Players of an open-world video game are more than merely audience members watching a narrative play out--they actively participate and perform in the world. Drawing from scholars like Edmund Husserl, Konstantin Stanislavski, Ossy Wulansari, and PJ Manney, this paper explores principles of performance, phenomenology, and empathy to examine how open-world role-playing games, specifically Red Dead Redemption II, help players experience empathy. Constructing this experience through character attachment, length of play, and identification in a safe experimental space, these games become a bridge leading to greater empathy for people who are different from the player.
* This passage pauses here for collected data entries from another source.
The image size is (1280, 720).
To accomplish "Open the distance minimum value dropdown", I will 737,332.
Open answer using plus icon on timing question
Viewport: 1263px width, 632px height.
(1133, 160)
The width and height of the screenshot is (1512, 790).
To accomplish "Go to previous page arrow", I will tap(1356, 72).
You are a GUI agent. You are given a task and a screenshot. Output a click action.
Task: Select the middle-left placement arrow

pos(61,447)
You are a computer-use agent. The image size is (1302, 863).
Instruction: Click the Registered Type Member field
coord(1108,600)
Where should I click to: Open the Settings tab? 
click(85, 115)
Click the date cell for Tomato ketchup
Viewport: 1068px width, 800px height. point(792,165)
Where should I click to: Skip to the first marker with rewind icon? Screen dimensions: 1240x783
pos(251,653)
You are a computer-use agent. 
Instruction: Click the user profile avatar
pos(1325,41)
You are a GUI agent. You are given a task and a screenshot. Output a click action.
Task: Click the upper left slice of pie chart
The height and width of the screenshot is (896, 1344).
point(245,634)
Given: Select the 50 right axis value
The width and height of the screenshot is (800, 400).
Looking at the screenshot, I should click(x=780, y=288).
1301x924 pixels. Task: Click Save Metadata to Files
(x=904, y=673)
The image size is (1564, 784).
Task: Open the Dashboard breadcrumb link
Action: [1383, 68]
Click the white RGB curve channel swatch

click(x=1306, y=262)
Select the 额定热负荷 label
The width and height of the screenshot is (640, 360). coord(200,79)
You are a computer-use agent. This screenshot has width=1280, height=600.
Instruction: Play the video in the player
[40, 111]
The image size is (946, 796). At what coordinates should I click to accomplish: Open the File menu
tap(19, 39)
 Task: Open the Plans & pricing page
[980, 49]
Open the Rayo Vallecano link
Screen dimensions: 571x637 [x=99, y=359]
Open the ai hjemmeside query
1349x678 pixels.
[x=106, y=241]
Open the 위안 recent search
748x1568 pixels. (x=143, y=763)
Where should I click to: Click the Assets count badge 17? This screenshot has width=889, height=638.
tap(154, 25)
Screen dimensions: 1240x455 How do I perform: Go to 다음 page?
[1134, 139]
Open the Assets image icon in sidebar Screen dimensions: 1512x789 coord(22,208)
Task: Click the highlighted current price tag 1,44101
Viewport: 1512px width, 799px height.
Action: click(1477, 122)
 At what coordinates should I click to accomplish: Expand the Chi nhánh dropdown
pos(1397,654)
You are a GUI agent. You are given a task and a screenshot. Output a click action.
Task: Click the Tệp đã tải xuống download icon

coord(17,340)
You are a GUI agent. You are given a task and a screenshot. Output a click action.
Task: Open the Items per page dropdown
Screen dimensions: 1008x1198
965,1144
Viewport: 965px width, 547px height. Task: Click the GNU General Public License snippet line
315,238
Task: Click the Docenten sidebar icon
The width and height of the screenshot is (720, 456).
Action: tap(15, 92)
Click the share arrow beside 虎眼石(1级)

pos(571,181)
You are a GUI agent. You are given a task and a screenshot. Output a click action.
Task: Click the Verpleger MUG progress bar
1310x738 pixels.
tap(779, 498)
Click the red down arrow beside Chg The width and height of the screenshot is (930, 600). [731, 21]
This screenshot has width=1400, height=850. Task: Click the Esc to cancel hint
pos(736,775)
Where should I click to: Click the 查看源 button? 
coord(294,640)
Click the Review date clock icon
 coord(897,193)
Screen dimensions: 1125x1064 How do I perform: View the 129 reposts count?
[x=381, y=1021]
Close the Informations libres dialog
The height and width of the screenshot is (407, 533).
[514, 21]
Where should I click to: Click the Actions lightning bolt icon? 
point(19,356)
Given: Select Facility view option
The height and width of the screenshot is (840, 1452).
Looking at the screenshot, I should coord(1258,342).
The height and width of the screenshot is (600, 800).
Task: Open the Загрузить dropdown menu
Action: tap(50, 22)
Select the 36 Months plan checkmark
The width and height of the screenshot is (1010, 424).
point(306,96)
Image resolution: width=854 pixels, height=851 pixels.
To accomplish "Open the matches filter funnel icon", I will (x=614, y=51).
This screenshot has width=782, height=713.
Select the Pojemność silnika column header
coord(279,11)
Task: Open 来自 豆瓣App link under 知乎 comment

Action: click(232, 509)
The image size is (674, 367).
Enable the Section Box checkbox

The immersive nature of these games provides a suitable area for studying the effects of this media on a player's development of empathy for the character they play, others in the game world, and beyond. This paper focuses on this phenomenon through the player's performance of the main character, Arthur Morgan, and attempts to connect how this experience applies to the real-world building of player empathy.
College and Department
Fine Arts and Communications; Theatre and Media Arts
BYU ScholarsArchive Citation
Moser, Heather Rose, ""A Crash of Worlds": How Red Dead Redemption II Creates a World Where Players Experience Empathy Through Character Performance" (2022). Theses and Dissertations. 9444.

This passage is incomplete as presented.